* Selection:
┌──

As regards integrated strategic planning, there had been deliberation on the strategy of the DCDT on 25 February 2020, and a submission was made to the Minister on 2/3 March 2020 for consideration and comment. The tabling date was still outstanding. The Department estimates that Ministerial approval would be granted by 9 March 2020, for tabling by 10 March 2020.


Ms A Mthembu (ANC) conveyed her appreciation of the Department’s progress in obtaining a Section 16 banking license for Postbank. She admitted that she was initially worried that Postbank would be one of the institutions the government would consolidate, but expressed her relief that it was not.

Ms P Faku (ANC) enquired whether unions were part of the decision-making and consultation processes regarding the mergers and reconfigurations, since sometimes the Department may indicate that they were taking one direction, whereas the unions might take a different view.

She asked whether the nine vacant positions were at senior or junior levels.

She referred to the South African Broadcasting Corporation (SABC), particularly the pre-conditions to be achieved by the broadcaster as set out by the South African Reserve Bank (SARB) in order to qualify for its incremental bailouts, of which R1.1 billion was still forthcoming. She asked if the SABC was following the required steps, and whether reports had been received from the broadcaster in this regard.

She said the Department should look into whether the appointed executive at the SITA had followed the new strategy guidelines set out by the Department, and also whether there were timeframes for the reconfiguration of SITA for purposes of due diligence.

She also wanted clarity on the separation of the SAPO and Postbank.

She queried the issue of suspensions in the SAPO raised by the media, and asked the Minister to take the Committee into her confidence about this and whether the correct procedures were being followed in this respect.

Mr T Gumbu (ANC) commented that there were no clear timelines in terms of the vacancies as regards officials who had resigned and those who were now engaged in an acting capacity, as listed in the briefing, particularly in SAPO. He asked the Department to improve on this point.

Ms P van Damme (DA) wished the Department success in the work they were doing and acknowledged the scale of the task before them. She also urged the Committee to play its part and provide proper oversight in support of the Department. She observed that what usually happened was that the legislative process took a long time, and was sure the Minister wished the Committee to hasten the approval of all pending legislation brought forward by the Ministry and the Department. This speed on behalf of the Committee in support of the Department was in acknowledgement of the important work the Department was doing on behalf of the country, particularly as regards the Fourth Industrial Revolution.

She acknowledged that the merger of the entities would be a complex procedure, and therefore urged the Committee to embark on very close supervision.

She expressed her concern about the ICT Infrastructure Company, and the fact that the entity would require its own Act in keeping with the manner in which other SOEs were governed. Mr Shelembe had made mention in his presentation of the amendment of existing legislation or a new bill altogether, and she wished to know which of the two was preferred.

Ms Van Damme then requested of the Committee Chairperson to obtain legal advice regarding the mergers of the SOEs, particularly regarding the Independent Communications Authority of South Africa (ICASA), which was a Chapter 9 Institution. There might be unforeseen legal implications, and it was therefore preferable that the Committee had that information before it.

└──

* Written request A: In the meeting report, take the part that opens with the words containing "She said the" and closes with "in this respect.", and write it out with "Department" replaced by "Ministry".
The meeting report and the entries have no connection to each other.

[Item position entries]
┌──

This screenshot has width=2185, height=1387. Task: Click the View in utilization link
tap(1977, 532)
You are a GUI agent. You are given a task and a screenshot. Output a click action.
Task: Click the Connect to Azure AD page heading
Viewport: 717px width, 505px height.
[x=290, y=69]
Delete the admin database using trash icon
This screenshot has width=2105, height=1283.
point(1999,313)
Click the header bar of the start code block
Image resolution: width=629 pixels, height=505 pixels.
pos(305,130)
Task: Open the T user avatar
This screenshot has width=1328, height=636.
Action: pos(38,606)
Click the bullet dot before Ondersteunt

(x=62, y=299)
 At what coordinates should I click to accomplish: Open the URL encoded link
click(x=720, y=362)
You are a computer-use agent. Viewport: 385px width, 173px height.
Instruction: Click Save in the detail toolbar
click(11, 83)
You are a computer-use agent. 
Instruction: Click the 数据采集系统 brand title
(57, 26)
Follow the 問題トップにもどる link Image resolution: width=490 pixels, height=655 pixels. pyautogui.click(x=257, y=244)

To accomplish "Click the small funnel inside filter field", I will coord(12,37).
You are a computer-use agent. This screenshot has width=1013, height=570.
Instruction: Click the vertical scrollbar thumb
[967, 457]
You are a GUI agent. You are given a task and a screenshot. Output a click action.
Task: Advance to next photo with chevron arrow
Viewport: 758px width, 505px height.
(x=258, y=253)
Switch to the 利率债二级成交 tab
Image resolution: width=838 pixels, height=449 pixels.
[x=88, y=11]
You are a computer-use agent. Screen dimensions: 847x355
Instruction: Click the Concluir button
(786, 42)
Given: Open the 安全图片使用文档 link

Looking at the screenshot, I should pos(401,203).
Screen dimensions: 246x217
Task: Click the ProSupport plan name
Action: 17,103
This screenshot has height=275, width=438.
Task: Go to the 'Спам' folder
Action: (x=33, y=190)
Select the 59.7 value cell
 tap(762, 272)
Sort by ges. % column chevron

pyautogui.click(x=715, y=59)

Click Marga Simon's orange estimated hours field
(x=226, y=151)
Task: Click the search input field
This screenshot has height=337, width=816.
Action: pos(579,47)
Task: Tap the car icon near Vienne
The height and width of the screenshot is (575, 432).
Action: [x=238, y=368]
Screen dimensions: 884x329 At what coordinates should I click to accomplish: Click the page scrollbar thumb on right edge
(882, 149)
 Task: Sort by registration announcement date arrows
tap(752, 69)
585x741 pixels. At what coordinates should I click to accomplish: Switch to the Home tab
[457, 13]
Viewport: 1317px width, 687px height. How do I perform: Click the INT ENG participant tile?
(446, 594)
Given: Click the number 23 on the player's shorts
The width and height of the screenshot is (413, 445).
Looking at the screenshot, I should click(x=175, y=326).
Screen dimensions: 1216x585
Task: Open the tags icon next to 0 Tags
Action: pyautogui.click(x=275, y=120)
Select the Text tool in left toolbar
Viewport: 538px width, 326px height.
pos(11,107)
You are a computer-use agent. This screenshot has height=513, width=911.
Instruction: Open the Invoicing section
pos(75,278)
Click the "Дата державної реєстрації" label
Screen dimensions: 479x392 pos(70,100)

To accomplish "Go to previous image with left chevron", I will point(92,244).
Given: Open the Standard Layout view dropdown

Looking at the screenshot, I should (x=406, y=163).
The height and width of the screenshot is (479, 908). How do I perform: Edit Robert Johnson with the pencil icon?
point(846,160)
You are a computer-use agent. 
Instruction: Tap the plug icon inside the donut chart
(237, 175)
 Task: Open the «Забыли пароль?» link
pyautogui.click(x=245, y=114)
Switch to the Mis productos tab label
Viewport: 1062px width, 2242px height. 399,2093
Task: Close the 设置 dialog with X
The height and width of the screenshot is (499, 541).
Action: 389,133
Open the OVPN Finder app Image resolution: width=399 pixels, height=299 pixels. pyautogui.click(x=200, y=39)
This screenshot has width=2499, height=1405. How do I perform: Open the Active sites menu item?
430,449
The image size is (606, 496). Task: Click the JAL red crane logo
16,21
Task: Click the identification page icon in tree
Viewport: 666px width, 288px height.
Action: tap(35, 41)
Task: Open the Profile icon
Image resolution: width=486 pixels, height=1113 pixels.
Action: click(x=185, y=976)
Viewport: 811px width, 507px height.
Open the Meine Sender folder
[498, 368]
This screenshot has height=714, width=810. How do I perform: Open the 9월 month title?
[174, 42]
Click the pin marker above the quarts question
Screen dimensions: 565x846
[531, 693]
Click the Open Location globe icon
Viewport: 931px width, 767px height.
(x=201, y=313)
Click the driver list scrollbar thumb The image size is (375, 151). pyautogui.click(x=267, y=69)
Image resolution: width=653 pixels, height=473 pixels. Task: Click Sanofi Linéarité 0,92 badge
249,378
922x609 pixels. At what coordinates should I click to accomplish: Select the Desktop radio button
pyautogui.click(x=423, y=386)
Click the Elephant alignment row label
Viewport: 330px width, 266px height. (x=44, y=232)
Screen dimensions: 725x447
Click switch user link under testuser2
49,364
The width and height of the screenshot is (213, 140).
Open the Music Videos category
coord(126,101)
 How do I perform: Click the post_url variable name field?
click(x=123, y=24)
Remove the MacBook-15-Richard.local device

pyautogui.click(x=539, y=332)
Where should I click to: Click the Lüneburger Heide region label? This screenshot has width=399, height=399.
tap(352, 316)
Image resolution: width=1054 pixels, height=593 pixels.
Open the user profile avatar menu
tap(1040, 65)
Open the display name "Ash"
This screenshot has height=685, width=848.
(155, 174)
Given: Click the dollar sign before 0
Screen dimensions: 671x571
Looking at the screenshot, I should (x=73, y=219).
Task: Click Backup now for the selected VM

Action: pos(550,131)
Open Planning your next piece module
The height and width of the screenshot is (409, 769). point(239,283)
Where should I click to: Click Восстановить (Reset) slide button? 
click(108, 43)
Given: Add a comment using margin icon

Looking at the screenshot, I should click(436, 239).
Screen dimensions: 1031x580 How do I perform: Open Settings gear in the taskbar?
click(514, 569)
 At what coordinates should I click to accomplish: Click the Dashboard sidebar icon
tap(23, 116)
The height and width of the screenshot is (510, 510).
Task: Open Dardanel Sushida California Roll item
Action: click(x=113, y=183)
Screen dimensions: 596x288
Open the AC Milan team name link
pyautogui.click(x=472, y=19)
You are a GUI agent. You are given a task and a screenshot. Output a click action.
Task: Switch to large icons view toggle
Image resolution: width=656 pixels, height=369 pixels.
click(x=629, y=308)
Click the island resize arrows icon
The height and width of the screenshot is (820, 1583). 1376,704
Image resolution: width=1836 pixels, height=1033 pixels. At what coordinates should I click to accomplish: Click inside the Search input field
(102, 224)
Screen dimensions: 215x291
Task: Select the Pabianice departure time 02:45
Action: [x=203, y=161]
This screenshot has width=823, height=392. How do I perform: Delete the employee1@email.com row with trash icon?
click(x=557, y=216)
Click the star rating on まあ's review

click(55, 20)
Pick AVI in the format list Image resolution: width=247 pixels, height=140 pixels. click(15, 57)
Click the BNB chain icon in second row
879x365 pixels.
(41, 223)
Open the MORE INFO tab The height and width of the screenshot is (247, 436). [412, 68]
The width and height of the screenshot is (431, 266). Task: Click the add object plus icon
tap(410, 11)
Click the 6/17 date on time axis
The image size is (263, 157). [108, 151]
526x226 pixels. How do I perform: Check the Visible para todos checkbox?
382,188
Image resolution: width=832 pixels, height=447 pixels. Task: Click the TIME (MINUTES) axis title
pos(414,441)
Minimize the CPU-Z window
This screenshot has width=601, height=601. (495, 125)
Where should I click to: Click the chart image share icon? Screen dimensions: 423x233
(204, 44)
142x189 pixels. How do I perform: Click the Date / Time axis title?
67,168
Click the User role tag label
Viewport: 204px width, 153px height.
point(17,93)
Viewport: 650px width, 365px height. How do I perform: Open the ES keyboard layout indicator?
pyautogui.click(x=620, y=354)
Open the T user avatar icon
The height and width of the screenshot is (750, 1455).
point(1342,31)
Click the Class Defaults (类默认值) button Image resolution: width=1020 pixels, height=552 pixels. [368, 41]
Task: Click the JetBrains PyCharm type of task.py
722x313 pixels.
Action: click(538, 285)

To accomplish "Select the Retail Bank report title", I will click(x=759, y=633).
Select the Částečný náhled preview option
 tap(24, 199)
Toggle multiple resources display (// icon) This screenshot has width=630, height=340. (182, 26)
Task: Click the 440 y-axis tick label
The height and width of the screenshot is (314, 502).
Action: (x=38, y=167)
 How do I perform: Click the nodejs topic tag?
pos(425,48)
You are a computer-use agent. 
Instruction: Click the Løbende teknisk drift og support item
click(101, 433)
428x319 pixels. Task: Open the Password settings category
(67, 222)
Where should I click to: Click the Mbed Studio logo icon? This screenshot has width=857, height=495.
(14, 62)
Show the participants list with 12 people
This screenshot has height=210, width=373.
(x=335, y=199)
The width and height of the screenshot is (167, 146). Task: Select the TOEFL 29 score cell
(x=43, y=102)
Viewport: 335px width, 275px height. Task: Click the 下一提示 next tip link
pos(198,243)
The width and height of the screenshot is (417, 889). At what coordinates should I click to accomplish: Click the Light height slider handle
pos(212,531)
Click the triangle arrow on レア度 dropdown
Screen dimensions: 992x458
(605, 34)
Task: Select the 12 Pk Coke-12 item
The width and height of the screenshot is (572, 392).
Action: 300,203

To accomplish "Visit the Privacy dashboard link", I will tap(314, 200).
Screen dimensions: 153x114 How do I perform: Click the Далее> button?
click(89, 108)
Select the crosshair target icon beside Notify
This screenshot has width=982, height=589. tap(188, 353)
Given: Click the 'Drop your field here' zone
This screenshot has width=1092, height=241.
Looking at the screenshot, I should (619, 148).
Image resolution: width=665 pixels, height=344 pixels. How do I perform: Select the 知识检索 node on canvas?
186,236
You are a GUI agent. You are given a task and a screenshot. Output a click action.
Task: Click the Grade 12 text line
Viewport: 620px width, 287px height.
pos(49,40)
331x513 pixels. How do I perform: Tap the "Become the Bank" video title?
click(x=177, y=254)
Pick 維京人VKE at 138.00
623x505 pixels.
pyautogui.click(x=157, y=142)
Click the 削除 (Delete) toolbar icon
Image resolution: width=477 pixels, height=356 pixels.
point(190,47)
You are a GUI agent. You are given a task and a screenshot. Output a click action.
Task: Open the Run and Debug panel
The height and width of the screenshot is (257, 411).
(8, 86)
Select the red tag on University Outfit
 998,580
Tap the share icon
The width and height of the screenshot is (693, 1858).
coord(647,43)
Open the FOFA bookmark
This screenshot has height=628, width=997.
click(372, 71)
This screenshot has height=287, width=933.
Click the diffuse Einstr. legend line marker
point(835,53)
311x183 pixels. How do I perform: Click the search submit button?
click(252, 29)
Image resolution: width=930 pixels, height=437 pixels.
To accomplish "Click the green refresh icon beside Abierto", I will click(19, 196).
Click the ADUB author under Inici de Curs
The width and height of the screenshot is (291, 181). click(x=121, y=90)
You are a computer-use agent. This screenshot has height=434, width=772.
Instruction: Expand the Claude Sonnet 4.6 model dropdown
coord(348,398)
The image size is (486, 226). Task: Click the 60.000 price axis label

└──

* Written request B: Put the entries from the start through the line containing "pos(305,130)" into a two-column CSV with the columns instruction and coordinates. Make one row per entry, with each value in its own quoted field and line breaks turned into spaces.

* Task result A:
She said the Ministry should look into whether the appointed executive at the SITA had followed the new strategy guidelines set out by the Ministry, and also whether there were timeframes for the reconfiguration of SITA for purposes of due diligence.

She also wanted clarity on the separation of the SAPO and Postbank.

She queried the issue of suspensions in the SAPO raised by the media, and asked the Minister to take the Committee into her confidence about this and whether the correct procedures were being followed in this respect.

* Task result B:
instruction,coordinates
"This screenshot has width=2185, height=1387. Task: Click the View in utilization link","tap(1977, 532)"
"You are a GUI agent. You are given a task and a screenshot. Output a click action. Task: Click the Connect to Azure AD page heading Viewport: 717px width, 505px height.","[x=290, y=69]"
"Delete the admin database using trash icon This screenshot has width=2105, height=1283.","point(1999,313)"
"Click the header bar of the start code block Image resolution: width=629 pixels, height=505 pixels.","pos(305,130)"